The greening of Africa

THOSE intensive appeals of years past to counter African famine with emergency food aid may not be so necessary in the years ahead. Slowly, and far less dramatically than India, Africa is undergoing its own green revolution. Welcome news. Africa's challenge in becoming self-reliant in food production has been much tougher than India's. Roughly the same proportion of people - three-fourths - live off the land. Yet the population of Africa is growing faster than that of any other continent. Its food production over the last decade is up 20 percent, but per capita output is down by 11 percent. Africa, once a net exporter of food, is now a net importer; India has shifted from importer to exporter, at least in food grains.

African farmers have more land per person than India, but their soil is sandier, less rich. Africa's climate is drier, and irrigation efforts are less widespread. Africa's agricultural research efforts are newer and less extensive.

Economic policies that discriminate against farmers and discourage them from growing more food are another key reason Africa has lagged behind. Civil wars and limited road networks greatly hamper growth and distribution of food.

But Africa has begun to make some important changes.

Agricultural research efforts, particularly in Nigeria, Kenya, and Zimbabwe, have been significantly strengthened. Fortunately, research funding is now more coordinated internationally and less sporadic. Scientists from dozens of foreign countries now focus on Africa's problems with the same intensity they reserved for India two decades ago.

The research is beginning to show results. Some successful efforts to prevent soil erosion have been developed. Over the last decade experiments in Nigeria with cassava, a starchy edible root, have produced varieties that will grow without fertilizer or pesticide, producing yields 18 times as high as usual.

Major challenges remain.

Africa's most successful high-yield crop over the years has been a hybrid maize developed in the '50s in Zimbabwe, but it fares poorly in dry weather, and many farmers have been unwilling to risk planting it.

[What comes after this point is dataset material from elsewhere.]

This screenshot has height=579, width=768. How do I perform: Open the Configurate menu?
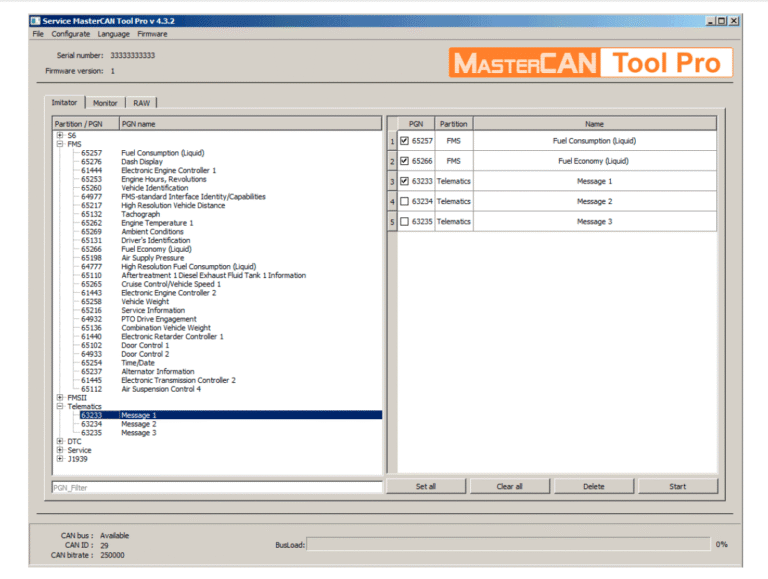(x=71, y=34)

Some research is transferable. But often the climate and other conditions are so specialized that localized research is necessary.

High-yield varieties of sorghum and millet developed in India, for instance, have been tried in Africa, where the crops are staples; results have not been so successful, partly because African farmers have resisted adding costly fertilizers and pesticides.

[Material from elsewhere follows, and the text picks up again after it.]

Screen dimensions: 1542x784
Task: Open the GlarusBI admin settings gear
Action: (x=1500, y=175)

Africa has also been looking at its management and administrative policies with an eye to change. Currencies have been overvalued in many nations and food prices kept deliberately low in deference to city consumers, cheating farmers out of a fair price and limiting exports.

Many nations now admit the need for change. Zambia, for instance, recently devalued its currency and raised producer prices, netting a dramatic increase in food production.

The evidence of progress is clear. Africa's strides forward may be less dramatic than India's, but Africa's progress deserves wide notice and support.